Damages ” shall mean all reasonable amounts paid or incurred relating to any and all actions, suits, proceedings, hearings, investigations, charges, complaints, claims, demands, injunctions, judgments, orders, decrees, rulings, damages, dues, penalties, fines, costs, reasonable amounts paid in settlements, liabilities, obligations, taxes, Liens, losses, expenses and fees including court costs and reasonable attorneys fees and expenses.
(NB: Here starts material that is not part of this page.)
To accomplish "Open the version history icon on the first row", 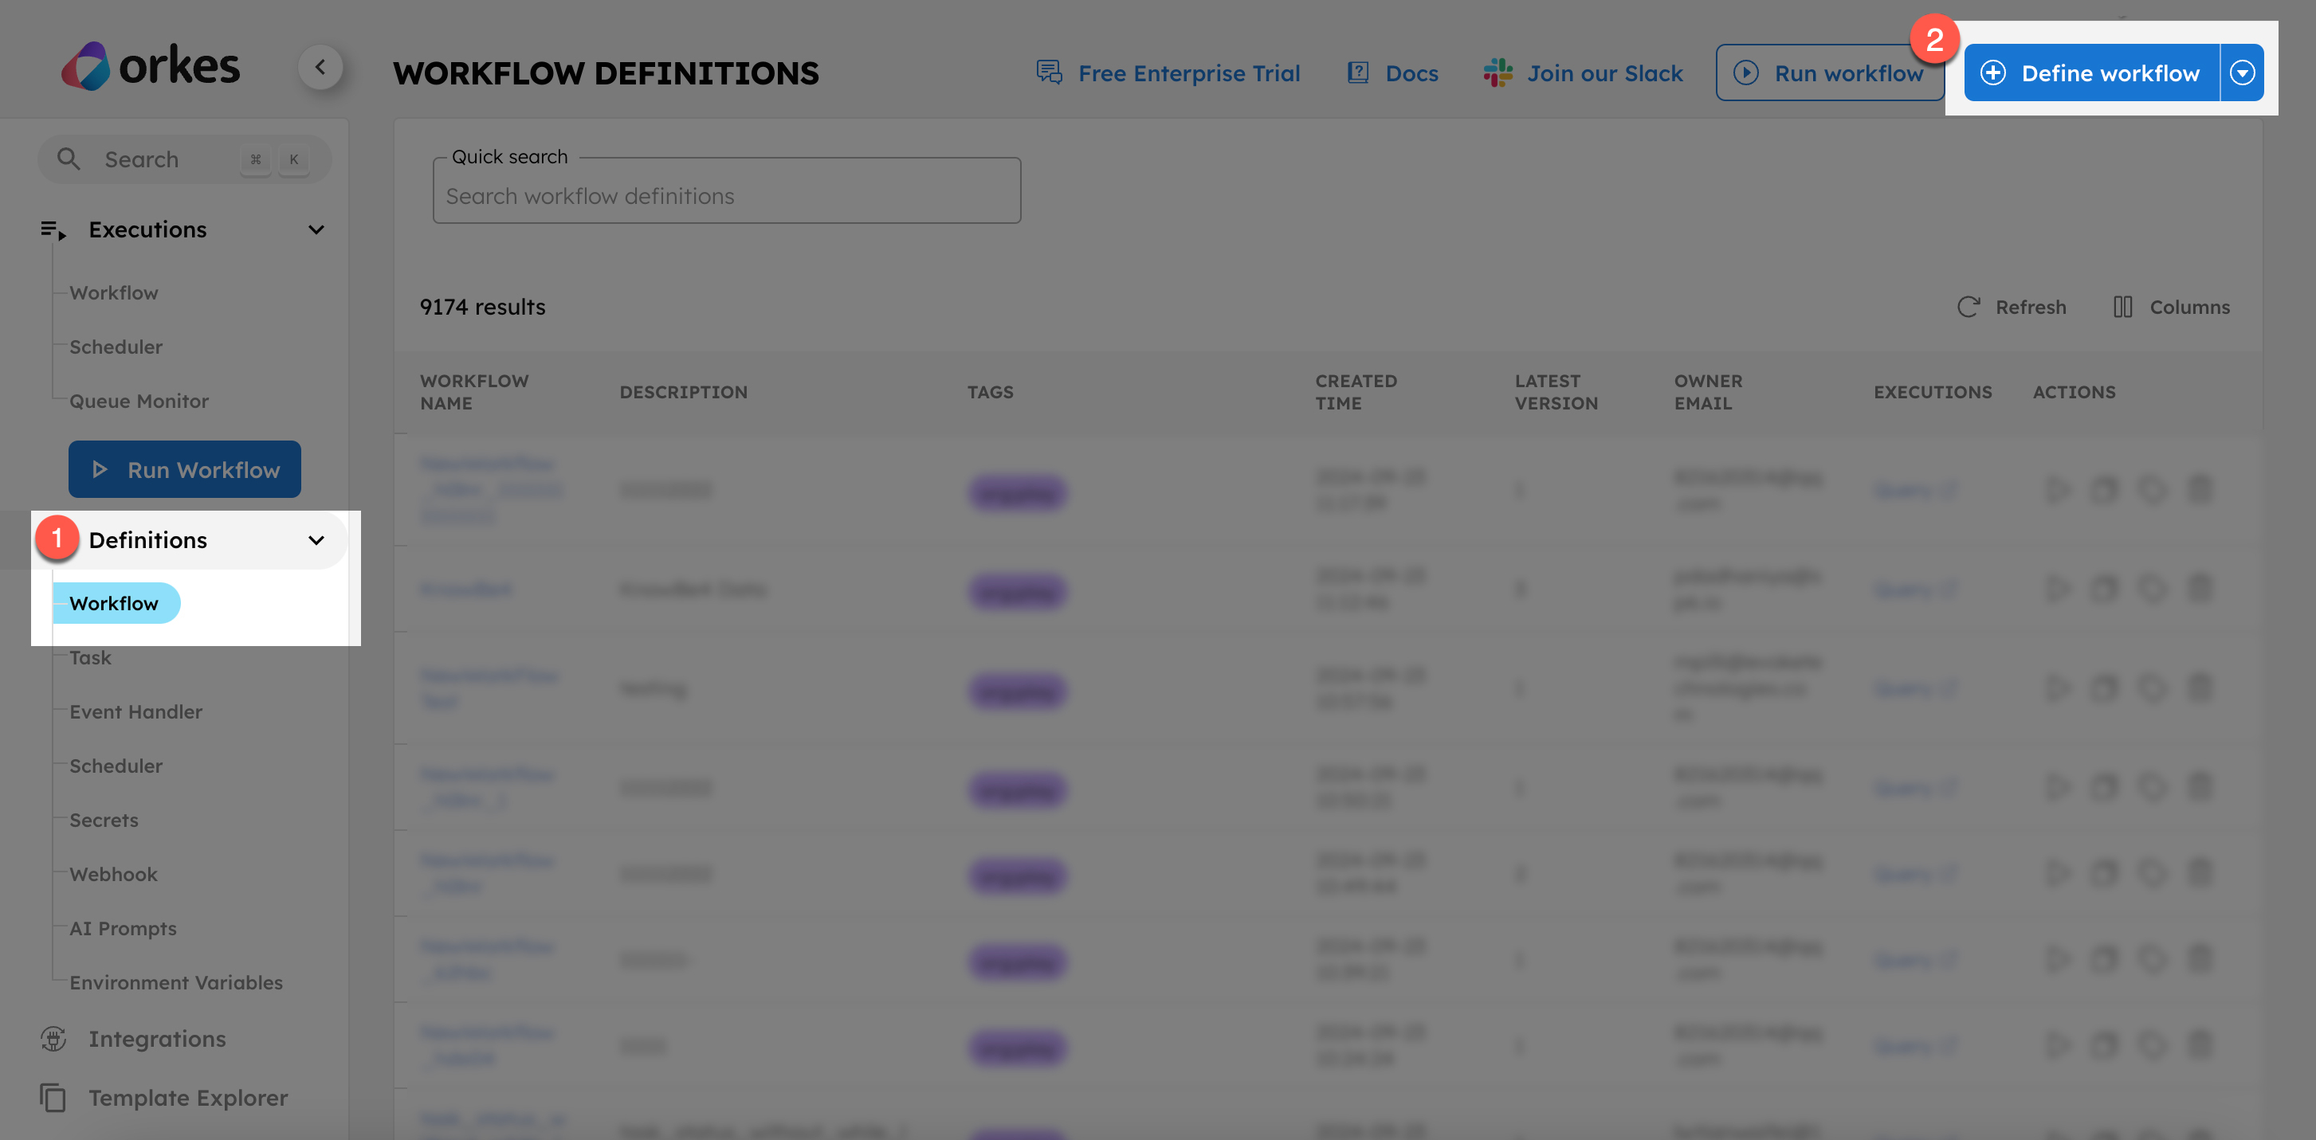I will (x=2153, y=490).
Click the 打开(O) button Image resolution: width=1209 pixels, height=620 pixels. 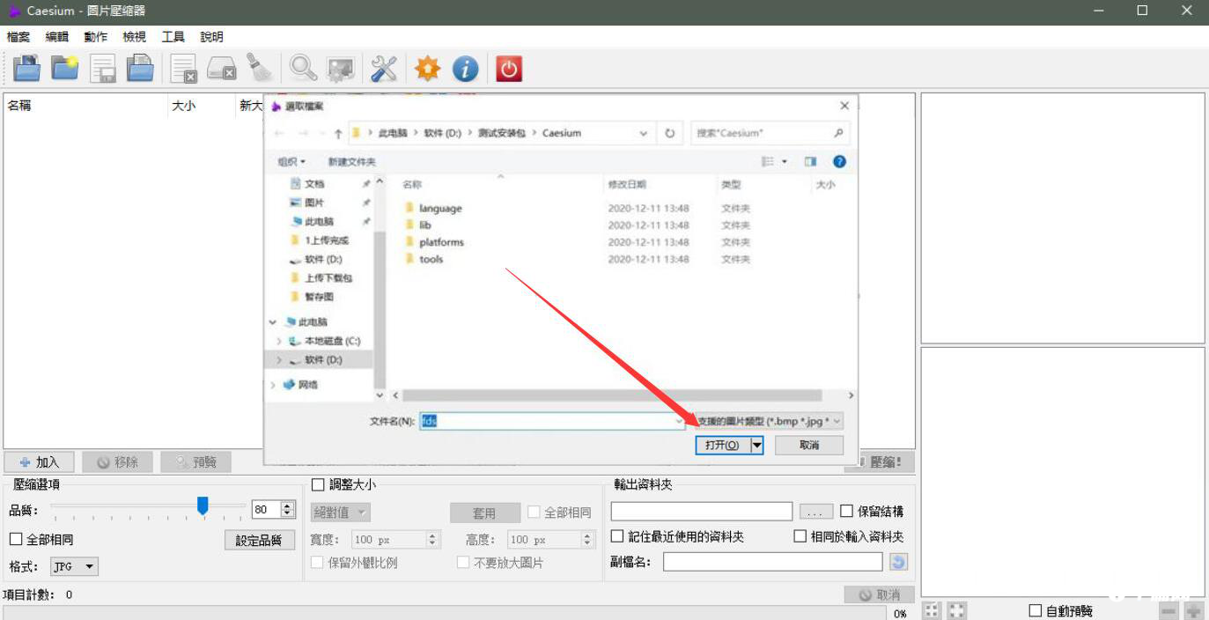[722, 445]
Debt ” means, for any Person, without duplication, (a) all obligations of such Person for borrowed money, (b) all obligations of such Person evidenced by bonds, debentures, notes or other similar instruments, (c) all indebtedness of such Person on which interest charges are customarily paid or accrued, (d) all Guarantees of such Person, (e) the unfunded or unreimbursed portion of all letters of credit issued for the account of such Person, (f) the present value of all obligations in respect of leases that are capitalized on the books and records of such Person, (g) any obligation of such Person representing the deferred purchase price of property or services purchased by such Person other than trade payables incurred in the ordinary course of business and which are not more than ninety (90) days past invoice date, (h) any indebtedness, liability or obligation secured by a Lien

 

3


on the assets of such Person whether or not such indebtedness, liability or obligation is otherwise non-recourse to such Person, and (i) all liability of such Person as a general partner or joint venturer for obligations of the nature described in (a) through (h) preceding.

Deductible Amount ” shall be $25,000.

Effective Date ” has the meaning set forth in the introductory paragraph of this Agreement.

Effective Time ” has the meaning set forth in Section 2.1.

Employees ” has the meaning set forth in Section 4.2.12.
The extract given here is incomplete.